REQUIRED ACTION: Among the entries below, one stretch runs from the line that contains "Edit the Cloud name input field" through the line that contains "You are a computer-use agent. Screen". Repeat that stretch exactly, ends included, and only that.

DATASET EXTRACT section start

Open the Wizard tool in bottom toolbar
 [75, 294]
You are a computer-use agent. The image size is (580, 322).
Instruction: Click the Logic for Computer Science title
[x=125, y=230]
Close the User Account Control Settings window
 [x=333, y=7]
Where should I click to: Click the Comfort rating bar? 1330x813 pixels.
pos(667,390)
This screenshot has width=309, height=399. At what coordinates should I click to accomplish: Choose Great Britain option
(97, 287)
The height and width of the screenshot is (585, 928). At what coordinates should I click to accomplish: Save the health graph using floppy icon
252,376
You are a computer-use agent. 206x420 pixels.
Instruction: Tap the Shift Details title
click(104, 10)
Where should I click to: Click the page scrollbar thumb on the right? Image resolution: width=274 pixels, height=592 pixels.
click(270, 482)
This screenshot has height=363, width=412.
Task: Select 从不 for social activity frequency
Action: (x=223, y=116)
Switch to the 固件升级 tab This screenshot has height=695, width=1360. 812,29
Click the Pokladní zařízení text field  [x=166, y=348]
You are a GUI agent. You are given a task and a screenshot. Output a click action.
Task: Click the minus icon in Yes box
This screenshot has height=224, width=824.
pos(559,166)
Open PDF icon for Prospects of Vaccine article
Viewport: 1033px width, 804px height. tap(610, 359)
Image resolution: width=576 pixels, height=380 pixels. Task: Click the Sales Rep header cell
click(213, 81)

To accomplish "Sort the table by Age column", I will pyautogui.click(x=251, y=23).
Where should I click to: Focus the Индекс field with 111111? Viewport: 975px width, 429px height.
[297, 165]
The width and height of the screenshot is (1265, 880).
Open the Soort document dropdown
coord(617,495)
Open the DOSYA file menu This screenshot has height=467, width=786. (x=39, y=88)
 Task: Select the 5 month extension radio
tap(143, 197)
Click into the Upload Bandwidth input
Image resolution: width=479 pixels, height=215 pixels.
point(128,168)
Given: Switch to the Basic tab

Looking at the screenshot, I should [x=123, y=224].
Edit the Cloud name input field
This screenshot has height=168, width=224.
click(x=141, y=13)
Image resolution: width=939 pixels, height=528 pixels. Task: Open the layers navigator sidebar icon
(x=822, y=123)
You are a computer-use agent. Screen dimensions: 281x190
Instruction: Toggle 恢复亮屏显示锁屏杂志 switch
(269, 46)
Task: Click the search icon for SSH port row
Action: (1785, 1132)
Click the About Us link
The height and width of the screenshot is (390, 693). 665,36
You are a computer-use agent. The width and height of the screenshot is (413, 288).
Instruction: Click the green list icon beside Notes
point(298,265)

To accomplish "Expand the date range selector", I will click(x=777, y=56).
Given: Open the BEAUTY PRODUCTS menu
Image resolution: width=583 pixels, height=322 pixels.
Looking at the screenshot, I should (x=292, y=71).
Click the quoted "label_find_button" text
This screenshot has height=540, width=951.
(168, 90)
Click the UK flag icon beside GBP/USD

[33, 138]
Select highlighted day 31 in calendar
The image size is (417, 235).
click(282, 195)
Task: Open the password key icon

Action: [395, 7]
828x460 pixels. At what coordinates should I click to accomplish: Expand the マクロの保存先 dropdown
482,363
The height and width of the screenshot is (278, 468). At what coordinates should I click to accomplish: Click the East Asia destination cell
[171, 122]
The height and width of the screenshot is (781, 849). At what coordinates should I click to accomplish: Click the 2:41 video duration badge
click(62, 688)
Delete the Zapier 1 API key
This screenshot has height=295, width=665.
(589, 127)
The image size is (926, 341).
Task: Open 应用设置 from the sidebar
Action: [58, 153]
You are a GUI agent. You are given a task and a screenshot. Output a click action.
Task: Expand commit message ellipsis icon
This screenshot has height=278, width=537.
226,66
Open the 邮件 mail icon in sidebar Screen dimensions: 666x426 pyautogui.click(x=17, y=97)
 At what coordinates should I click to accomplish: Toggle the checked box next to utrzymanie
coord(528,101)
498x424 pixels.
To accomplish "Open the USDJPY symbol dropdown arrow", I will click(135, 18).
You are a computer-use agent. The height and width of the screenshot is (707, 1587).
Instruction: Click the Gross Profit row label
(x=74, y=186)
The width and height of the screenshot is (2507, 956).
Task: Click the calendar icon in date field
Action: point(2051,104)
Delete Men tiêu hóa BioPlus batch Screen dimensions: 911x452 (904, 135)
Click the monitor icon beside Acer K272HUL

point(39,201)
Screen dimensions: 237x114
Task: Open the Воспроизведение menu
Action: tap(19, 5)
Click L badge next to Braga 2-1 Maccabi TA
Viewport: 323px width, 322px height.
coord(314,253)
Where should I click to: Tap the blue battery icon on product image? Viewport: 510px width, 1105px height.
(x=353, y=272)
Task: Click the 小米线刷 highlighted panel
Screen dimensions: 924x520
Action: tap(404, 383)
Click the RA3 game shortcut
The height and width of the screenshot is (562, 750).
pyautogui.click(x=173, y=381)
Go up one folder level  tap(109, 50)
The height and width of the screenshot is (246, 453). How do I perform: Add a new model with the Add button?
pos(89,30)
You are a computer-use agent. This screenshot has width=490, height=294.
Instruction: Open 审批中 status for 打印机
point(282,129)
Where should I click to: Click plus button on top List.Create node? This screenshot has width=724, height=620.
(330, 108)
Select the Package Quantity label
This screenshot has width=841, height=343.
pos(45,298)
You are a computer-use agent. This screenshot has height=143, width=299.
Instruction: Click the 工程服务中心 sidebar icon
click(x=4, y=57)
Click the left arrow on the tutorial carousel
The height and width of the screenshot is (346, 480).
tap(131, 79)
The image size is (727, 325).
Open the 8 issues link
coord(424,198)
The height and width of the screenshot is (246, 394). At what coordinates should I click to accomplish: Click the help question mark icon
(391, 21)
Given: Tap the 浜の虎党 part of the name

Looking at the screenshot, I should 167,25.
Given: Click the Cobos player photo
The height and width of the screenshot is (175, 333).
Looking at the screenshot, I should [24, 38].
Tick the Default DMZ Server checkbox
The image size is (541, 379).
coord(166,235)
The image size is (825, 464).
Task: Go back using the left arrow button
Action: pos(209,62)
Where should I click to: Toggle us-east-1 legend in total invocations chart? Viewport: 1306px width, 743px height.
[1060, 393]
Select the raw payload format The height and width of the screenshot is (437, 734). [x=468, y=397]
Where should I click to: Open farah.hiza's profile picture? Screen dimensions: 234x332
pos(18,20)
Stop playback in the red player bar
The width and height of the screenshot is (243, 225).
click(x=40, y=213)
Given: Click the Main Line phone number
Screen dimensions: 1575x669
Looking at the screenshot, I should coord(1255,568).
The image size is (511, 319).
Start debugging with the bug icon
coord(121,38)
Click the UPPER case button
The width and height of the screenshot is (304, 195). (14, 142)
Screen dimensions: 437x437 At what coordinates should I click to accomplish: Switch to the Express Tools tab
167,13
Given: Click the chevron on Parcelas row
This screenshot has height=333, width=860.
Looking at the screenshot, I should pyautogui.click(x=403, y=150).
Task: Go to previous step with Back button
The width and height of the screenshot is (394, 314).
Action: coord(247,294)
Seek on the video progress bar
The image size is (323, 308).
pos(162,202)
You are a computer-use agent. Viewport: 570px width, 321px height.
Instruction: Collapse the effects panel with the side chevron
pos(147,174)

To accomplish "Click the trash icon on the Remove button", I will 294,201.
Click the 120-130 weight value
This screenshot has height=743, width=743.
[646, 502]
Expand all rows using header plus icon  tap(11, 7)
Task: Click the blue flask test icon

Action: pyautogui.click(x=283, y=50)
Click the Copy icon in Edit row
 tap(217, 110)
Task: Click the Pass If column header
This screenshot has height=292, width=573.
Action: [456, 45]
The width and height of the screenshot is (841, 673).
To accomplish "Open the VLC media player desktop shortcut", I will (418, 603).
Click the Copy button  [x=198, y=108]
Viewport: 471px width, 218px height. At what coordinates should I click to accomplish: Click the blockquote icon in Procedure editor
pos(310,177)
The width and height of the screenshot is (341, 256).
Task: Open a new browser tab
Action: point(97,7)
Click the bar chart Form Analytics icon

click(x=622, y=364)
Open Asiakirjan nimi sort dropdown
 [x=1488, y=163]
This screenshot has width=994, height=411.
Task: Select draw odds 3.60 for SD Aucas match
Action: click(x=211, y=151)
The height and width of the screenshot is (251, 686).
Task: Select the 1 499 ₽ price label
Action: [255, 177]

DATASET EXTRACT section end

OUTPUT OF THE EXERCISE:
Edit the Cloud name input field
This screenshot has height=168, width=224.
click(x=141, y=13)
Image resolution: width=939 pixels, height=528 pixels. Task: Open the layers navigator sidebar icon
(x=822, y=123)
You are a computer-use agent. Screen dimensions: 281x190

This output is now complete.